__PROBLEM TO WORK ON__:
Please find the lines in the entries below that contain the word "axis", and copy each one.

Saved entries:
[Start of Attachment]

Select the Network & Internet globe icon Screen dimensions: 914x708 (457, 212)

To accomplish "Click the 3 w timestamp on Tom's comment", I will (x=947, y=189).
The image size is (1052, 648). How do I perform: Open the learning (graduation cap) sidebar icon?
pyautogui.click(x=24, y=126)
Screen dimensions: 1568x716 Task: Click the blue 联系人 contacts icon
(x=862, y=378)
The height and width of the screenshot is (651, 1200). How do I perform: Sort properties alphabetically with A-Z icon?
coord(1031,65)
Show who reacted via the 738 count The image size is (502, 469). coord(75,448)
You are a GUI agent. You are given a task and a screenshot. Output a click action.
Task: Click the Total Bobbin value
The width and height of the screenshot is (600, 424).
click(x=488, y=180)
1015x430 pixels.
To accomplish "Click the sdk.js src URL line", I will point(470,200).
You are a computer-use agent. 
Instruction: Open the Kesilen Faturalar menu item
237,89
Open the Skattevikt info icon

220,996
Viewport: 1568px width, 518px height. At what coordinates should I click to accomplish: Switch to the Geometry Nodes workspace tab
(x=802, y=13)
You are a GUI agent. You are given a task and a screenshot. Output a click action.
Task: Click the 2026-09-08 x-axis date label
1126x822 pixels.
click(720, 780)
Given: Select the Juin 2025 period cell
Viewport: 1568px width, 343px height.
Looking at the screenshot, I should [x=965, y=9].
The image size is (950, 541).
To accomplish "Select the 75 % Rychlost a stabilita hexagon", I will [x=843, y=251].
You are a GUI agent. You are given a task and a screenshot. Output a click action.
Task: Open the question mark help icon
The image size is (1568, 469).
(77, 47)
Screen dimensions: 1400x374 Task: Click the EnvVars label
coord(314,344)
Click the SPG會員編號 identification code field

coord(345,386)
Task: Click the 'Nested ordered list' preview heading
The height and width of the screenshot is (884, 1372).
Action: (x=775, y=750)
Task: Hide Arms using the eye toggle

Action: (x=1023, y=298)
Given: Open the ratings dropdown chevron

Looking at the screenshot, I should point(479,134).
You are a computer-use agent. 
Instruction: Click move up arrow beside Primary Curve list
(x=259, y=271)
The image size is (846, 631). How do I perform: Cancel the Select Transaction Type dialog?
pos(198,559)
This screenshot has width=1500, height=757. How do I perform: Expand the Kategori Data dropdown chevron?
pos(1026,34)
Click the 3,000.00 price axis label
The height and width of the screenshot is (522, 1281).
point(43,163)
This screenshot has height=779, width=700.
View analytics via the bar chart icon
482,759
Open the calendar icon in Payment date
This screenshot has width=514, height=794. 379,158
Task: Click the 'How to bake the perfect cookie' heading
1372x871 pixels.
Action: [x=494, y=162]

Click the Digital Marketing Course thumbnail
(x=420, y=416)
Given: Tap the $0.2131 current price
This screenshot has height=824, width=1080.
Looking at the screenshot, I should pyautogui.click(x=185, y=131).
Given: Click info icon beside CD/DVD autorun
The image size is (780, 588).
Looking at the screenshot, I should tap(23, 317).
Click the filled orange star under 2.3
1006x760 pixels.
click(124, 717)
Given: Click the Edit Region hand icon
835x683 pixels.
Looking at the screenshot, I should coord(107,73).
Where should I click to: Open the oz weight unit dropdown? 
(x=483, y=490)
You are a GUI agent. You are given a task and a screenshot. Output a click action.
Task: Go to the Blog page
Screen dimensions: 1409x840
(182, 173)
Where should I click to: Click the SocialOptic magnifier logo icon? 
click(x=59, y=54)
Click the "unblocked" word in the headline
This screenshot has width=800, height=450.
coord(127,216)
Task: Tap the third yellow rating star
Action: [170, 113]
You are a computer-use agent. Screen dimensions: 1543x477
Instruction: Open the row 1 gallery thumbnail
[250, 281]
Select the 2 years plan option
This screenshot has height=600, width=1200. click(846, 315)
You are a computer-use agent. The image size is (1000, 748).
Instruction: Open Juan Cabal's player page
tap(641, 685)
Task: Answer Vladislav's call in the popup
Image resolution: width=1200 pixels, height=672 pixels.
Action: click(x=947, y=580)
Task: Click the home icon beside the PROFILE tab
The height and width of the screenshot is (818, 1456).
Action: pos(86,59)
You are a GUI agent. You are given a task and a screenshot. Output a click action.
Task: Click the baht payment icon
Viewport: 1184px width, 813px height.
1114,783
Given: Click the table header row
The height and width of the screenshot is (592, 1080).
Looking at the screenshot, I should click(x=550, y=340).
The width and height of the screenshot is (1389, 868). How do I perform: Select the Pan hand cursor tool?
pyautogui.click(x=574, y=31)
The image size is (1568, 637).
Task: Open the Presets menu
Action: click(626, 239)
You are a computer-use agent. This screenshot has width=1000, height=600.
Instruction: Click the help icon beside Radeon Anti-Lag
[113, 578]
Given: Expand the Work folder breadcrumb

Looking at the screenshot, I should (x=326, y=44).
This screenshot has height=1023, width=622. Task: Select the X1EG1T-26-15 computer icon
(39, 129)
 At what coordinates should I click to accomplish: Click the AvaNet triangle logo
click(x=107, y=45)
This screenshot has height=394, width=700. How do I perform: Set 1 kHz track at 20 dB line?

[End of Attachment]

__WORKED SOLUTION__:
Task: Click the 2026-09-08 x-axis date label
Click the 3,000.00 price axis label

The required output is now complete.